How to handle unsupportive family members?

Sep 2, 2020

    1. So I recently got my first doll after wanting one since I was a teenager. She’s perfect to me, but my mother in particular is causing a problem about her.
      When I first got her, she said she didn’t understand why I’d pay so much for her (understandable, as not everyone gets the hobby) then later, when she saw I was happy and passionate about making my doll clothes, she showed some interest, even offering to help me make some clothes for her.
      However, today, when I showed her the IG of the artist I wanted to paint my doll’s face up, she said it was basically a waste of money and to just do it myself. I think I could probably do a decent job, but not to a professional standard, and I really like supporting doll artists (I just paid €70 for a custom wig for example), but it’s so confusing and disheartening to have my mother support me and then quickly change her mind, it’s giving me a lot of guilt for spending money on something I enjoy. Any advice for how to handle this moving forward?
      • x 4
    2. You could try showing her the cost of proper faceup materials, which basically comes out to the cost of having someone else do the faceup for you. Even 'doing your own' isn't cheap and using cheap materials won't yield good results.
      • x 3
    3. If it was me, I just wouldn't talk about dolls with her unless she brings them up. And even if she does I wouldn't talk about money and prices, that seem to be a sore subject and as long as you're paying your bills its nobodies business but yours what you spend your extra money on.
      • x 9
    4. Just adding this here. The price breaks pretty even going on estimates. The price of buying the materials is around £61 and the face up is around £52 + shipping.
      It’s just the thing of I could pay someone to do it for me around the same price of the materials, but my mum was arguing that by having someone else do it for me, it makes her less of ‘my doll’ and more like a store bought one...
      • x 2
    5. You wouldn't be sending the doll off to a store to be painted though. It's an actual artist, not a factory worker or a machine. There's tons of faceup videos online if she wants to watch just how long and how much effort artists put into the faceup work. Plus that price is a custom faceup. Meaning you choose how it looks.
      • x 1
    6. I would just not talk to her about money. If the money are yours, and not coming from her, you can do what you wish with them. If that’s what bothers her (the money), just talk to her about your doll without mentioning the prices of the stuff for it. Of course you could even try to make her understand that how you spend is your business, but I have no idea about your family situation so I can’t offer practical advice on that.
      I think most parents have this thing about being busybodies with their daughter/sons wallet, which can be understandable if you are kid, but not if you are an adult. If you are, and you can afford your doll expenses without bothering anyone about the money, I don’t see why you should feel bad! You are enjoying your doll and aren’t hurting anyone!
      • x 2
    7. My answer would be: The doll hobby is filled with artist. Artists who make the dolls, clothes, wigs, paint the faces, and take the pictures. A doll has the potential to express many kinds of art. Supporting artists by purchasing their services and good are a "thank you" for their hard work. You're not just getting a face that "anyone could paint". This artist is someone you admire, their work is something you want. They've developed that skill over years and that price is more than fair.

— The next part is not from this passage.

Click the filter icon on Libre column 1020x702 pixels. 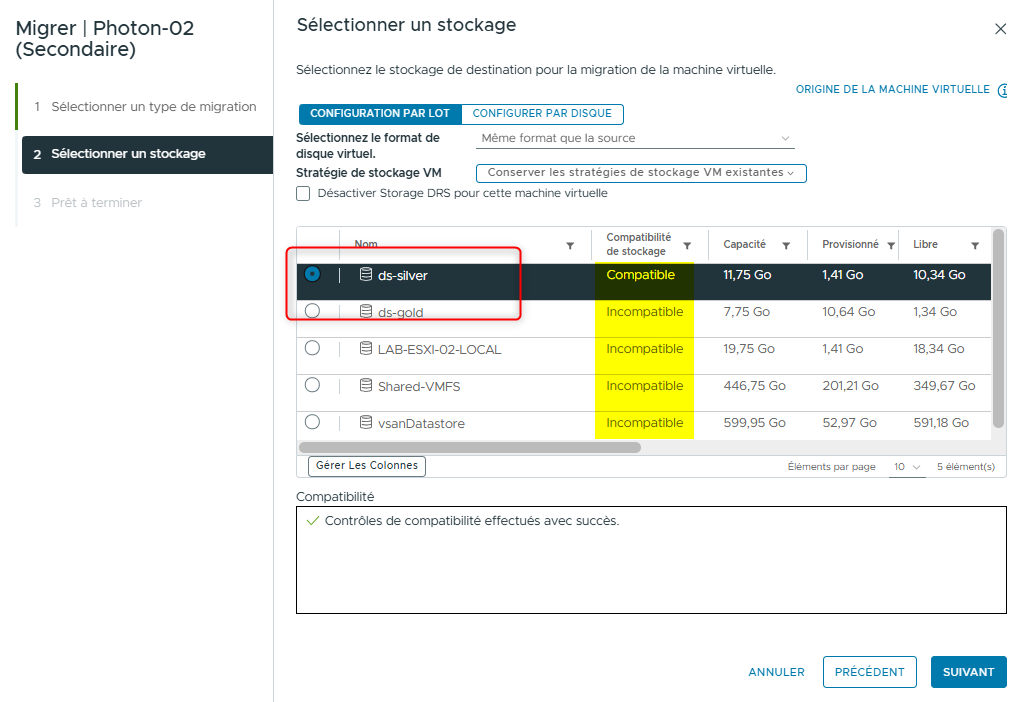coord(976,245)
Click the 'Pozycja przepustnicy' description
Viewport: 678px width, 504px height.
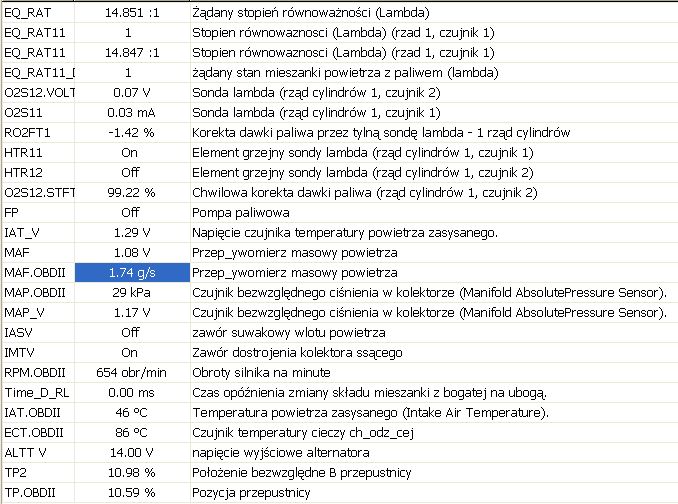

      As stated by others above, you'd spend that same money on supplies. Supplies don't just take money, it takes space. Also purchasing storage compartments for supplies has to be considered.

      In all honesty though, I would just argue it isn't her business. I wouldn't say it to be rude or anything of course. These dolls are not toys, they are a legitimate hobby that has persisted for decades now. This doll is not a waste of money, this doll is potential for you to discover and express your own creativity.

      If it's an issue of money (just assuming maybe this is the problem), save and only use your own money for the hobby. That may already be the situation, I don't know, so it's even more your own choice what to do with the doll.
      • x 4
    8. You shouldn't feel guilty for something like this. It's a hobby.
      My suggestion if this topic is brought up again, just try to explain it from a different hobby view...Like how this is similar to photography- you buy a camera (a couple hundred there)... you have to get a memory card to transfer those photos, there's different types of lens that cost just as much, if not more, than the camera. A tripod, different flashes, and all sorts of accessories.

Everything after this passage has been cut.